まずは国王アウグスティンが謎の病に倒れ、この世を去った。そしてアンナ討伐に向かった兵士たちも奇病が襲った。"体に黒い斑点"が浮かび、血反吐を吐いて次々と死んでいった。



 いや、それだけに留まらなかった。アンナを告発した村は井戸の水は腐り、獣は近寄らず、川は枯れ果てた。そこにいた村人たちには"脚だけが萎えて腐り落ちる"病が流行った。食料も取りに行けず、水もない。そして遂には死んだ仲間を、それすらなくなったら生きてる仲間を食い、命を繋いだという。だが、結局そんなことがいつまでも保つはずもない。その村には生きてる人間が居なくなり、今でも呪われた地として誰も近寄らない。



 これで魔女アンナの怒りは収まったのか?

そんなわけがなかった。
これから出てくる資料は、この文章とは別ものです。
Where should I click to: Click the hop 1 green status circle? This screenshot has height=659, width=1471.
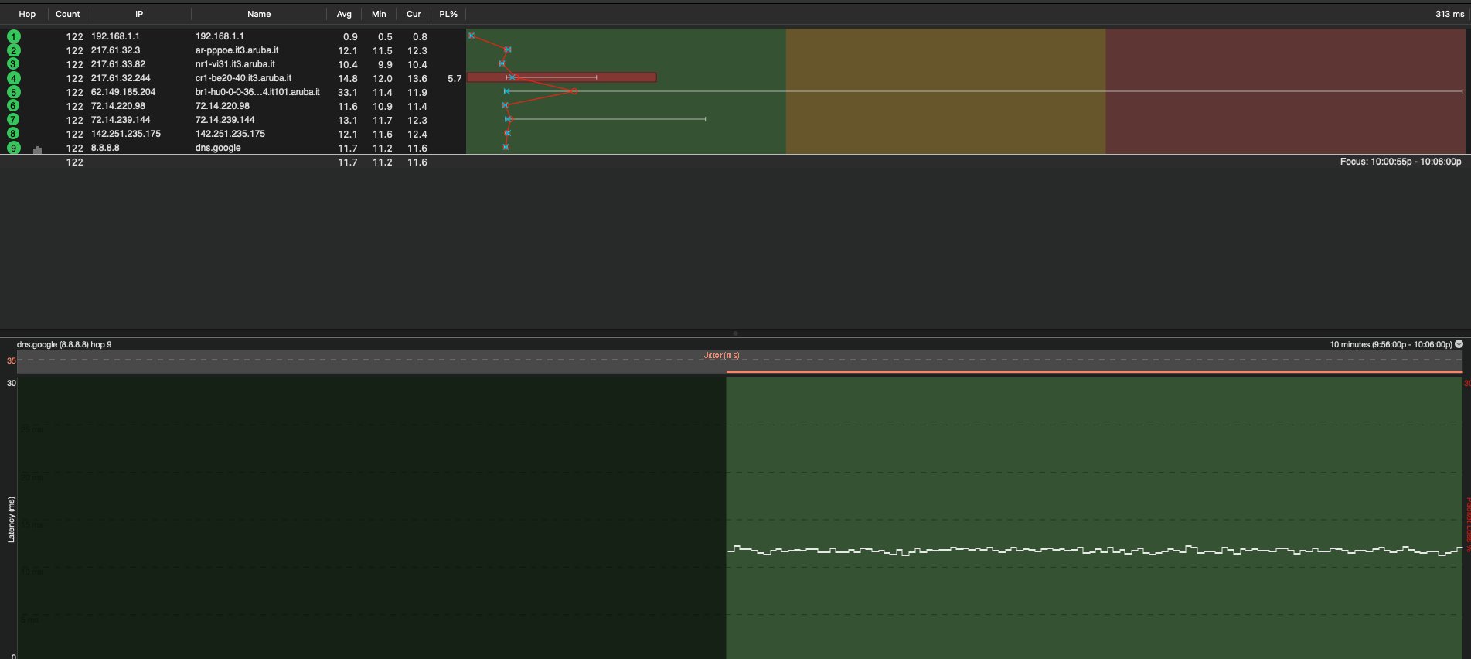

アンナは王国自体を恨んでいたらしい。『つばの広い三角帽子に真っ黒なローブ、胸には紅い宝石を身につけた、伸びた髪の隙間からは燃えるような真っ赤な目の女』、アンナが生きていた頃によくしていた格好と同じ格好をした女が時が流れても現れるようになった。これが疫病や奇怪なことが起きる直前に良く見られた。ある村は兵士たちと同じく体に黒い斑点の疫病で沈み、ある村には大の大人よりも大きい漆黒の犬が現れて人間を食らったという。そして当時の人々は魔女に恐怖し、近くに現れたと聞いただけで土地を捨てて逃げ出して行く。魔女は人々の記憶の中で恐怖そのものとして記憶されていった。




『どうしたものか』



 殺戮を命じた王のひ孫に当たるアウグスティン三世は考える。そして呪い師を呼ぶと助けを乞いた。呪い師は王に対して答えを導く。



『魔女を消しなさい。記憶から、記録から、言い伝えから。そうすれば魔女は力を失っていきます』



 王は呪い師の言葉を信じ、国民には魔女について話すこと、特に何も知らない子供達に伝えることを禁じた。次に魔女を記した記録を廃棄していった。そして時間が流れ、ついに魔女はこの世から姿を消し、記憶からも記録からも抹消されたのだった。そして魔女のことはごく一部の人間のみが知るところとなるのだった。